Casi por la misma época, don Roque Centurión Miranda había fundado la «Escuela Municipal de Arte Escénico» con la cooperación entusiasta de Josefina Pla, donde se formaron actores a los que me referiré más adelante. Pero entretanto se producía mi primer contacto con el teatro paraguayo, cuando por invitación de mi amigo Ernesto, concurría a los ensayos de una comedia escrita por Néstor Romero Valdovinos, desde su exilio en Buenos Aires y precisamente, sobre las angustias, las nostalgias y las añoranzas del desterrado, «Hilario en Buenos Aires». Se me grabó en la memoria, asistiendo a aquellos ensayos, una frase que Ernesto, en el papel de Hilario,   —119→   decía con énfasis y hasta con lágrimas en los ojos: «los paraguayos fuimos fabricados sólo para vivir en el Paraguay». Durante mucho tiempo, hasta hoy, «Hilario en Buenos Aires» es una pieza clásica, testimonial como las de Julio Correa, de momentos históricos de nuestro país.

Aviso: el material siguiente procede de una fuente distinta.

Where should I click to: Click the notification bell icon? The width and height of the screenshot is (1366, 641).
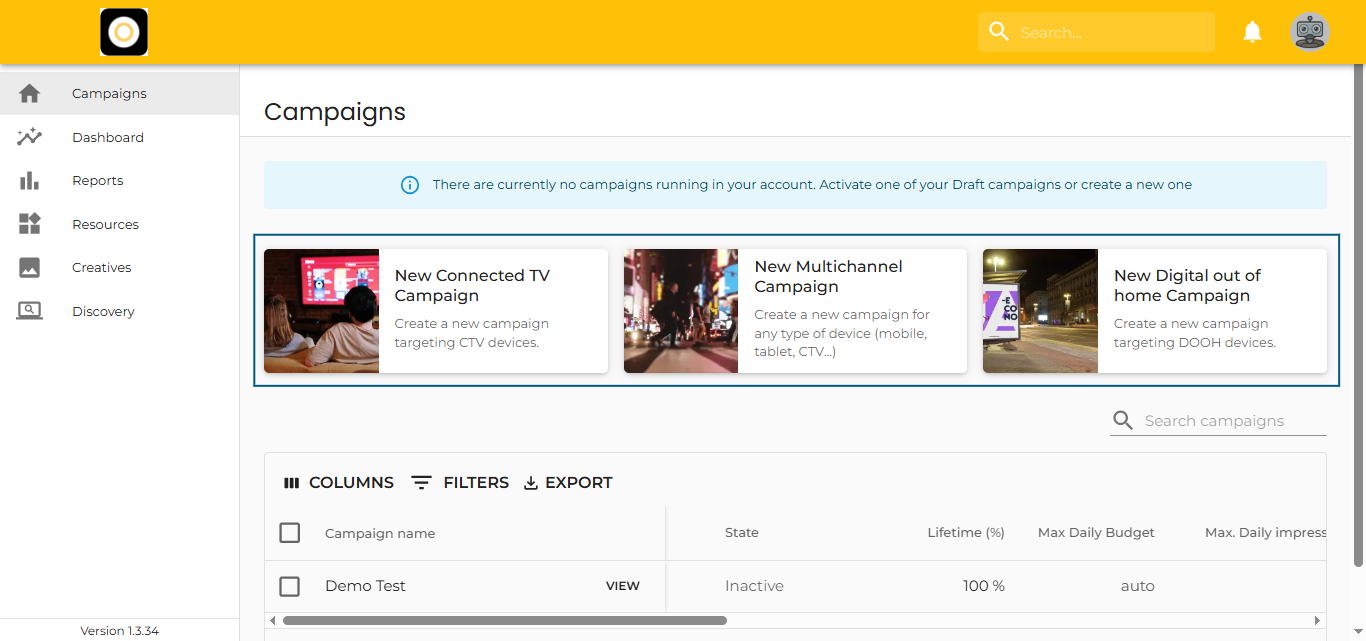(x=1252, y=32)
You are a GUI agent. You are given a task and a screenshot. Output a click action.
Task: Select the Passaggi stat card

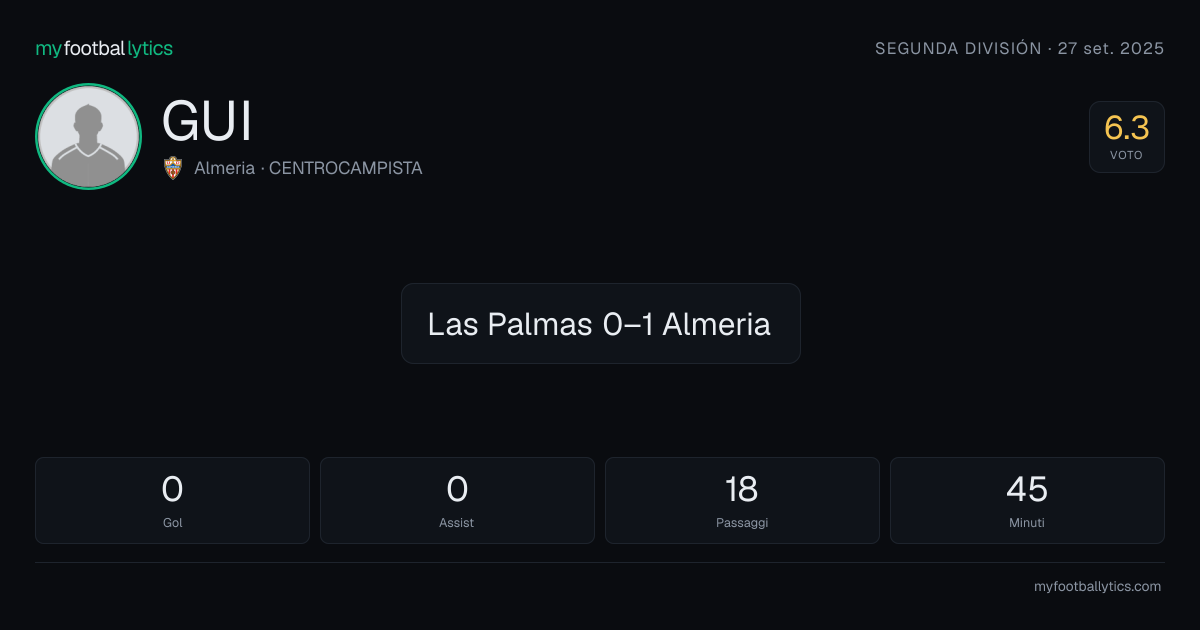click(742, 500)

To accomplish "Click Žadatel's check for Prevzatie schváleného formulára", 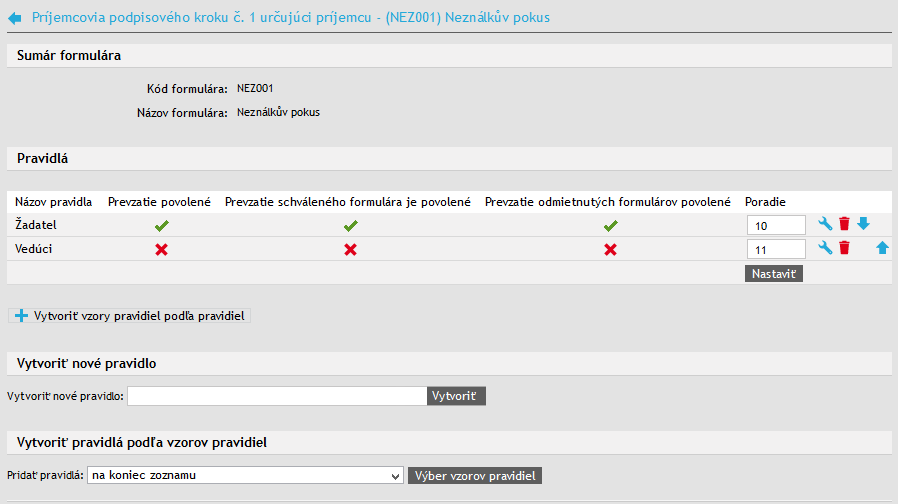I will click(x=350, y=226).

Los años posteriores a 1947 fueron duros y poco propicios a las manifestaciones artísticas. De a poco, la brillante generación del Ateneo se fue marchando a Buenos Aires hasta quedar reducida a poco menos que a nada a pesar de los esfuerzos de don Fernando Oca del Valle. Sólo muchos años después, Mario Prono y María Elena Sachero harían revivir con denodado esfuerzo, a la Compañía en todo su esplendor, tomando la posta que quedó huérfana al morir don Fernando. Por su parte, a pesar de todo, don Roque Centurión Miranda mantenía en pie su esforzada Escuela Municipal de actores, con un empeño que significó renovación y el surgimiento de una nueva generación para las tablas.